Updated April 12, 2017 at 10:11 a.m.

click to enlarge Nuclear boondoggle
Photo by High Flyer
Plant Vogtle is in Burke County.


A PAIR of new nuclear reactors at Georgia Power’s Plant Vogtle, about an hour north/northwest of us on the Savannah River, were supposed to be up and running two weeks ago and sending electricity to the regional grid.

Instead, the project is still less than 40 percent complete.

Originally budgeted at about $14 billion, the expansion at Plant Vogtle is now by some estimations least $6 billion over budget and counting, with no real end in sight.

That much we already knew. But the big news last month was that the manufacturer of the reactor units themselves, Toshiba-owned Westinghouse, has put its North American operations into Chapter 11 bankruptcy.

That’s right — the company making nuclear reactors upstream of us is going bankrupt. Sweet dreams!

None of this stopped the chief executive of Georgia Power’s parent firm, Southern Company, from getting a 34 percent pay raise last week. Thomas A. Fanning is now up to $15.8 million a year.

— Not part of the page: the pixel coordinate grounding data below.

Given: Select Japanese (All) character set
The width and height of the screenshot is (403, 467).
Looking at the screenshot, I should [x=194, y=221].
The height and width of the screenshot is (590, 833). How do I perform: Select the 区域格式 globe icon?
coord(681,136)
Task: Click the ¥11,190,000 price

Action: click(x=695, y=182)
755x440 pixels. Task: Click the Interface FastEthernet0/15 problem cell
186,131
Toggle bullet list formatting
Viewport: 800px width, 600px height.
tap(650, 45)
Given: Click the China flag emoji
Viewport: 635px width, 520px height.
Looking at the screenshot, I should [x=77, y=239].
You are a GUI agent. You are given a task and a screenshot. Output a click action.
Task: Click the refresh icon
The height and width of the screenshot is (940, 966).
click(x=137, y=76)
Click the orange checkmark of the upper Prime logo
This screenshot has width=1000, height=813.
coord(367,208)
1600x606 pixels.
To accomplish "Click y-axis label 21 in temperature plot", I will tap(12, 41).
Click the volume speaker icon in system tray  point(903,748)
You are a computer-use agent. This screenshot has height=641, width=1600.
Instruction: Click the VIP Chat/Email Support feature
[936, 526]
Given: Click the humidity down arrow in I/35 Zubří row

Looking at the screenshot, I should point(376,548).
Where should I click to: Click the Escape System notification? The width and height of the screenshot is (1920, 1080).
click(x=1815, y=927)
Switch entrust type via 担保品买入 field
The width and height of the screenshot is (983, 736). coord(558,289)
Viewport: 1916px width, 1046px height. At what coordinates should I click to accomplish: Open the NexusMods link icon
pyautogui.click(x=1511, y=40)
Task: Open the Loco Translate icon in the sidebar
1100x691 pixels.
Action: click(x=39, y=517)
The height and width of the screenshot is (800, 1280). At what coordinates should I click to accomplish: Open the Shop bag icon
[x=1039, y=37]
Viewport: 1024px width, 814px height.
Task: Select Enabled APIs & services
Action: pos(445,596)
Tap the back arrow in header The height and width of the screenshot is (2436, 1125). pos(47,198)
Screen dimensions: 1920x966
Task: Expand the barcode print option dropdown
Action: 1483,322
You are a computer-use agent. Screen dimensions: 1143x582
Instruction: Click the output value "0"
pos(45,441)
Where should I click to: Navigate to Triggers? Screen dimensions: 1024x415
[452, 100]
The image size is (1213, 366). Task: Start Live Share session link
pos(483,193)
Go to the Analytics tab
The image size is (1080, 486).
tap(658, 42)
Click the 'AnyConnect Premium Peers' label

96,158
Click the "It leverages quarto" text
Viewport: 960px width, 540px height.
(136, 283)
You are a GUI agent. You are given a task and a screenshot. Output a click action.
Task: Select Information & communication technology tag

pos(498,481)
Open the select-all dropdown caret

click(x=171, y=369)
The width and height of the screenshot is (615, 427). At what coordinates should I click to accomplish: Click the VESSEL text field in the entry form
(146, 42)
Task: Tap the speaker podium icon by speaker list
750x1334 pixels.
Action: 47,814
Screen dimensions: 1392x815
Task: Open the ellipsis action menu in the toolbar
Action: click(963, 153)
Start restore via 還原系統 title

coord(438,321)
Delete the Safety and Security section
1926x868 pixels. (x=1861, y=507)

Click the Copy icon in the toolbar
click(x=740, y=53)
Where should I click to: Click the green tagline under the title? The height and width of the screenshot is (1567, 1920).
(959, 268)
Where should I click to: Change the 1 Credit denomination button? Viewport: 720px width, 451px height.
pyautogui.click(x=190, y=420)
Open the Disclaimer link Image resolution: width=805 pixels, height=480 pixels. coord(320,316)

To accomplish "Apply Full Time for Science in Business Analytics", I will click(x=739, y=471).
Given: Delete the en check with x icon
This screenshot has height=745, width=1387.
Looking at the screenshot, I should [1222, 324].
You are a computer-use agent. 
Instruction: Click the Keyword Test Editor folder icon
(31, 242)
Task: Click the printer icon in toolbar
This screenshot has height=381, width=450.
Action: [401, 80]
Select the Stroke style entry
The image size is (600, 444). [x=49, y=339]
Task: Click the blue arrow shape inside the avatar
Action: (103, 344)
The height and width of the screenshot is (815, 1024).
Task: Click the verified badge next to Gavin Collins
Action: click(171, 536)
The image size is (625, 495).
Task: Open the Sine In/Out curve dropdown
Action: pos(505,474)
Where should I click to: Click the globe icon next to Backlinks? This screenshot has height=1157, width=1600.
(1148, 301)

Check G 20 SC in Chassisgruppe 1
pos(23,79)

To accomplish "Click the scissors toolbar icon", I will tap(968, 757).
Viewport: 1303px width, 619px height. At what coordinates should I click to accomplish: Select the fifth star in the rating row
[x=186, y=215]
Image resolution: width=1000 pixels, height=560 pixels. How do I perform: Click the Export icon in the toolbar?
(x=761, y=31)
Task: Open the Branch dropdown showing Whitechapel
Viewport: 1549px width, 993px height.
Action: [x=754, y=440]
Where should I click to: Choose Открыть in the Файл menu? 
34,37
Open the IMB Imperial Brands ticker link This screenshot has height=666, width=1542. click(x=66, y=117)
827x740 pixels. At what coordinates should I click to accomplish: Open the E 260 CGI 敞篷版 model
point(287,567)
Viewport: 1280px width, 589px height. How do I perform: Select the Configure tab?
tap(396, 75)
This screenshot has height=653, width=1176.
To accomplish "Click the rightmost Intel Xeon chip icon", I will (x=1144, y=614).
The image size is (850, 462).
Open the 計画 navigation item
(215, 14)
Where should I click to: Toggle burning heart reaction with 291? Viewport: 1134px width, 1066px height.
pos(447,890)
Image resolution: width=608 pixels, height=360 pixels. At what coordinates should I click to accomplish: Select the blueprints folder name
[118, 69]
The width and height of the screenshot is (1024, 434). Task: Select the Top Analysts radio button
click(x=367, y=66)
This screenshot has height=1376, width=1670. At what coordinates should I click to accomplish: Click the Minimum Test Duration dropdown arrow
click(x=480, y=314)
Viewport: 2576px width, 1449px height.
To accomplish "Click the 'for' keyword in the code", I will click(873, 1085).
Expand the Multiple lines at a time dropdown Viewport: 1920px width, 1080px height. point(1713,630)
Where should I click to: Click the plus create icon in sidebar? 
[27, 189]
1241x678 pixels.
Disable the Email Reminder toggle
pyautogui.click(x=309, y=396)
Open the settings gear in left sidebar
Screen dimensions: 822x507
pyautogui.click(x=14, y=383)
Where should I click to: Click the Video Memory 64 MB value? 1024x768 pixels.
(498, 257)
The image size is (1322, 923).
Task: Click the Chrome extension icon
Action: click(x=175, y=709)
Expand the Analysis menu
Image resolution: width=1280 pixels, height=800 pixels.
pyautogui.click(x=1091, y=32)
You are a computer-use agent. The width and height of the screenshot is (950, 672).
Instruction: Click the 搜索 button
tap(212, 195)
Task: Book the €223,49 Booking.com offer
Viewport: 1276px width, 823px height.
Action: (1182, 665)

In the meantime, since 2011 almost ten percent of your monthly power bill goes not just to pay for the Vogtle expansion, but to pay for the financing costs. That’s thanks to special legislation, the Nuclear Financing Act, passed by the state legislature and then-Gov. Sonny Perdue in 2009.

See the line on your bill that says, “Nuclear Construction Cost Recovery?” That’s what you’ve been paying to finance the Vogtle expansion in advance.

(It comes to 9.7 percent of your billed kilowatt usage, not your whole monthly charge. In South Carolina they’ve got it even worse — a planned expansion of the V.C. Summer plant north of Columbia is costing each SCE&G customer more than double what we pay each month, and they don’t even get an itemized bill.)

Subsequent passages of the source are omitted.